• Reading passage:
--- START ---

Okay, that means it's not legal to tail-call the call to objc_autorelease in function bar in the summary since we can't assume t is the same as the result of [t autorelease]. Also, it's not correct to emit the calls to objc_autoreleaseReturnValue and objc_retainAutoreleasedReturnValue as intrinsics calls and let the ARC optimizer and ARC contract pass optimize them as if they were compiled in ARC as I did in https://reviews.llvm.org/D61970.

Oh, yes, that's correct, at least under base ObjC rules.

Now, we *are* talking here about making some other higher-level assumptions about retain/release/autorelease that already exceed base ObjC rules. Turning autorelease into autoreleaseRV isn't sound under base ObjC rules because nothing in base ObjC permits us to not do a message send that's clearly called for in the source; but nonetheless we do want to do some optimizations like that even in MRR, and we think that's tolerable in part because retain and release are already special in ObjC (because of retain properties and block captures). So maybe it's not unreasonable to consider this assumption about the return value of retain and autorelease to be part of the higher-level semantics we want to assume for these messages.

--- END ---

[Dataset excerpts]

--- START ---

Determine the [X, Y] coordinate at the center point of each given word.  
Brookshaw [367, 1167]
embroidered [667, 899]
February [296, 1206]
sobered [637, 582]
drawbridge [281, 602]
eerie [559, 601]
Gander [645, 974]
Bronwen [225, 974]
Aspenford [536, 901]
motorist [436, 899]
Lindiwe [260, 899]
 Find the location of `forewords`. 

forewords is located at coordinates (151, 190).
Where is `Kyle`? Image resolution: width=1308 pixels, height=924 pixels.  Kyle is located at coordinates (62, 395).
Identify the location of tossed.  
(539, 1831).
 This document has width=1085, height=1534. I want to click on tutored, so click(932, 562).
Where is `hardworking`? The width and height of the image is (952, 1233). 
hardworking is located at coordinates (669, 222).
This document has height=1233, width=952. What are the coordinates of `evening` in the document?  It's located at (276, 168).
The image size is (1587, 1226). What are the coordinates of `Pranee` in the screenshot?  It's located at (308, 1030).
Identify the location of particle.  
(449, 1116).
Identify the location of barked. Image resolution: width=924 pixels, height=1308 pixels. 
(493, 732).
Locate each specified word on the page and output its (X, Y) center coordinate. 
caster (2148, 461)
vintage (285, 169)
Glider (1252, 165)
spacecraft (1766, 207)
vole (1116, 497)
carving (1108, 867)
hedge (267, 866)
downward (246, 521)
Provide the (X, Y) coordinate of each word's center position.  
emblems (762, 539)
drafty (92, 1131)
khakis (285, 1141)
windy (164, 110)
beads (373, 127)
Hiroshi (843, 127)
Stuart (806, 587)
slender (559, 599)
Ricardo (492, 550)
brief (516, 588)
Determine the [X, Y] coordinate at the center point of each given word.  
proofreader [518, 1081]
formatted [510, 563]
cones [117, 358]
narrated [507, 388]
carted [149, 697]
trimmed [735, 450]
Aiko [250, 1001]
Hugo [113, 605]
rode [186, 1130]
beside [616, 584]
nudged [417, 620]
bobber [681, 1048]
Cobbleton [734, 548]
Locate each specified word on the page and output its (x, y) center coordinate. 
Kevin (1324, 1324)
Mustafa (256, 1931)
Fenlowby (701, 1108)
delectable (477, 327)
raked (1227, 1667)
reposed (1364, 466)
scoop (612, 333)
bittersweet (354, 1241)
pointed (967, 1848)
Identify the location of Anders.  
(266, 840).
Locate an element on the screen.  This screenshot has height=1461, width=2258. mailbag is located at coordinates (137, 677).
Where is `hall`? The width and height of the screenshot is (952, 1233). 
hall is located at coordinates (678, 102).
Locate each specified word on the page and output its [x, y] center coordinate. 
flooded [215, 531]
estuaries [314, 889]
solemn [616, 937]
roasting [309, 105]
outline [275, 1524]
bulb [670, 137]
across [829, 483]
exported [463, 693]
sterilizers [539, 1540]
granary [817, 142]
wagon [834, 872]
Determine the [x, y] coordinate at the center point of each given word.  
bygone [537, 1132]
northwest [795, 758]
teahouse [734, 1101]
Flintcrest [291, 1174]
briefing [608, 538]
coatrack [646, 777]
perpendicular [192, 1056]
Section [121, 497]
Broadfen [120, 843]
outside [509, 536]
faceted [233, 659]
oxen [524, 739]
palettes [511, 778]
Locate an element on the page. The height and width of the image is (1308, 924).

--- END ---

• Actions to take:
1: Transcribe everything in the Objective-C autorelease discussion from "Oh, yes, that's" down to "for these messages.".
2: According to the Objective-C autorelease discussion, what makes retain and release already special in ObjC?
3: Condense the paragraph of the Objective-C autorelease discussion that begins "Now, we" into a short bulleted list that keeps its main points.

• Solved tasks:
1:
Oh, yes, that's correct, at least under base ObjC rules.

Now, we *are* talking here about making some other higher-level assumptions about retain/release/autorelease that already exceed base ObjC rules. Turning autorelease into autoreleaseRV isn't sound under base ObjC rules because nothing in base ObjC permits us to not do a message send that's clearly called for in the source; but nonetheless we do want to do some optimizations like that even in MRR, and we think that's tolerable in part because retain and release are already special in ObjC (because of retain properties and block captures). So maybe it's not unreasonable to consider this assumption about the return value of retain and autorelease to be part of the higher-level semantics we want to assume for these messages.

2: Retain properties and block captures.

3:
- The topic involves higher-level assumptions about retain/release/autorelease that already exceed base ObjC rules.
- Turning autorelease into autoreleaseRV isn't sound under base ObjC rules, because base ObjC doesn't permit skipping a message send that the source clearly calls for.
- Such optimizations are still wanted even in MRR. They are considered tolerable partly because retain and release are already special in ObjC, because of retain properties and block captures.
- So it may not be unreasonable to treat the assumption about the return value of retain and autorelease as part of the higher-level semantics assumed for these messages.